Lay out the rows below as a numbered list, starting with the line that contains "Locate an element on the screen. The" and continuing through the end of the rows, and leave out any blank lines. Omit the pictures from your answer.

##### Records for the exercise

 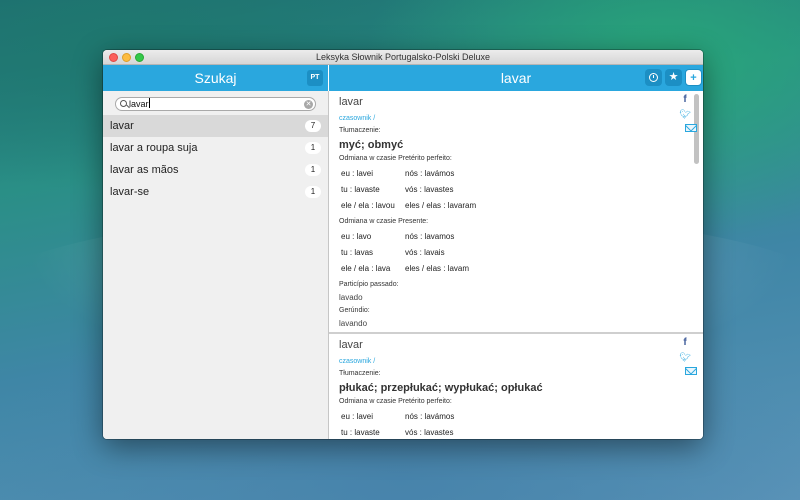 I want to click on conjugation-row: eu : lavo nós : lavamos, so click(x=489, y=238).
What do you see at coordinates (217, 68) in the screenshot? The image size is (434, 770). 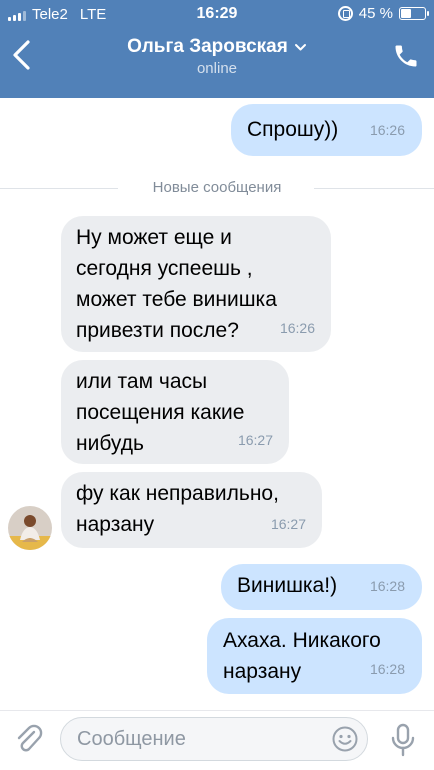 I see `contact-status: online` at bounding box center [217, 68].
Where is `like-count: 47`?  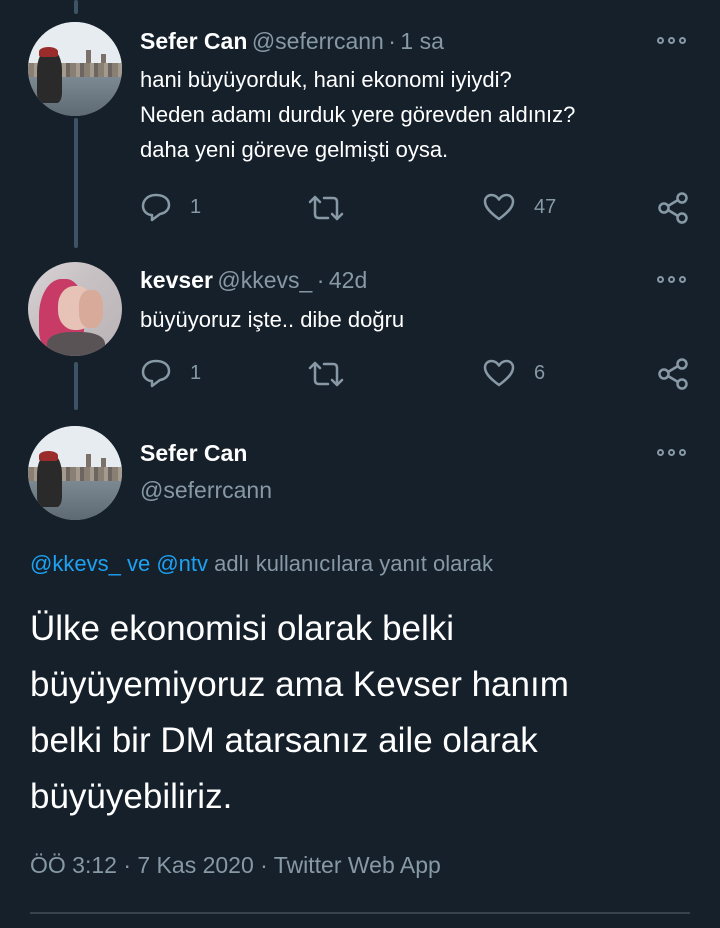
like-count: 47 is located at coordinates (546, 206).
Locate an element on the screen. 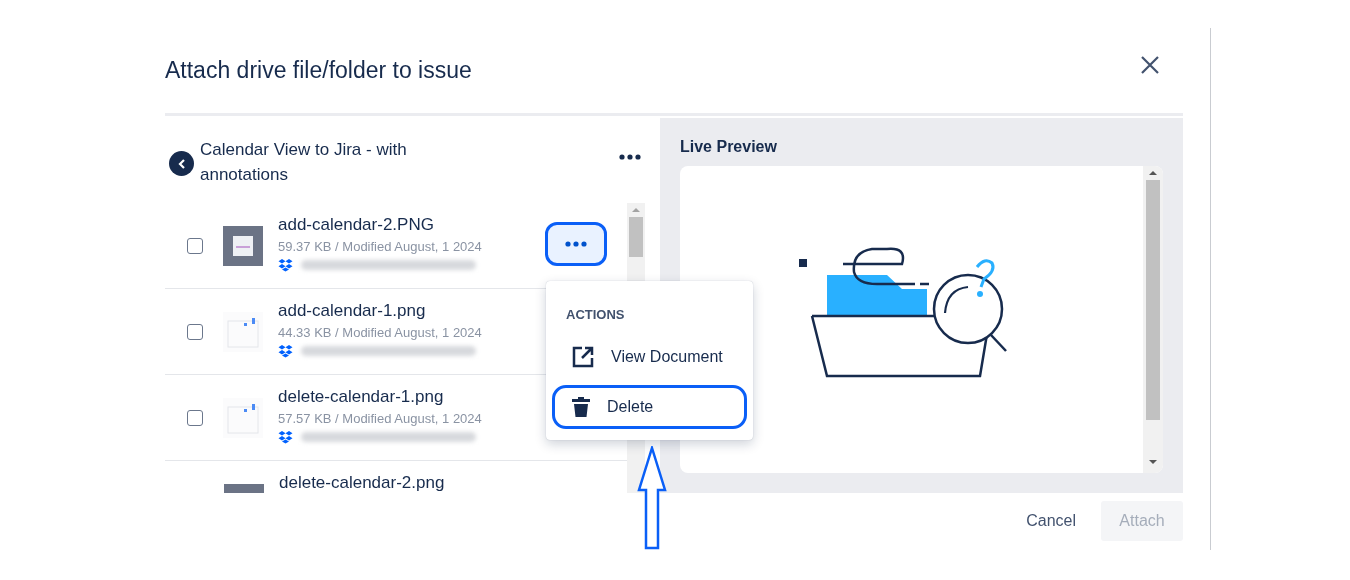 Image resolution: width=1350 pixels, height=580 pixels. folder-title: Calendar View to Jira - with annotations is located at coordinates (304, 162).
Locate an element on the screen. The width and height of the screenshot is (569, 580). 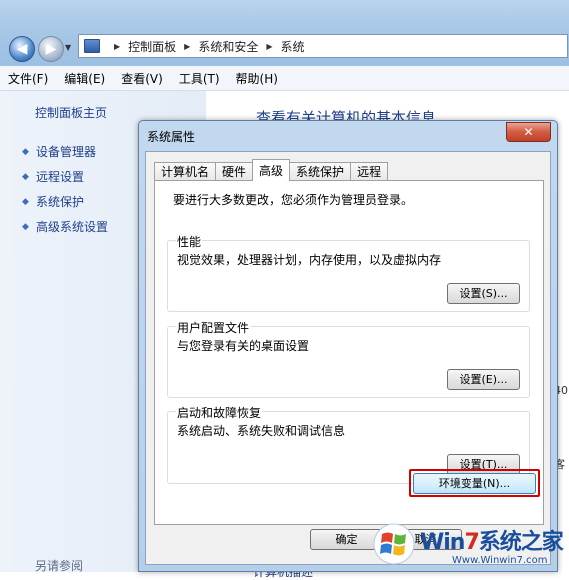
task-device-manager: ◆ 设备管理器 is located at coordinates (65, 152).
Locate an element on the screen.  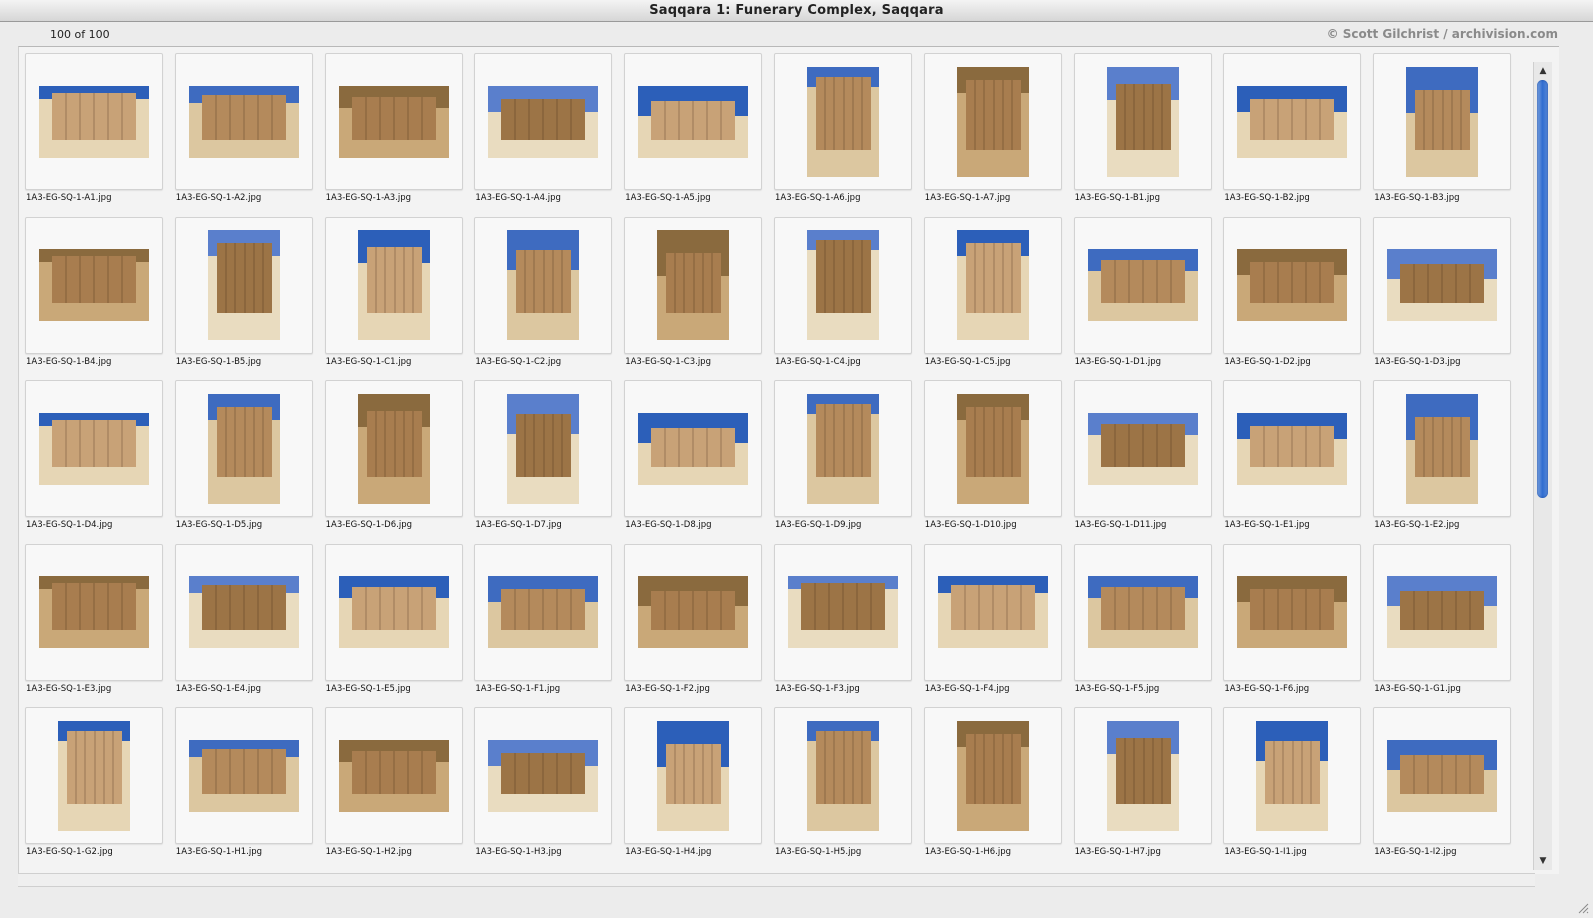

##########

**Solved problem:**
1. Locate an element on the screen. The width and height of the screenshot is (569, 580). 
2. task-device-manager: ◆ 设备管理器 is located at coordinates (65, 152).
3. Locate an element on the screen.  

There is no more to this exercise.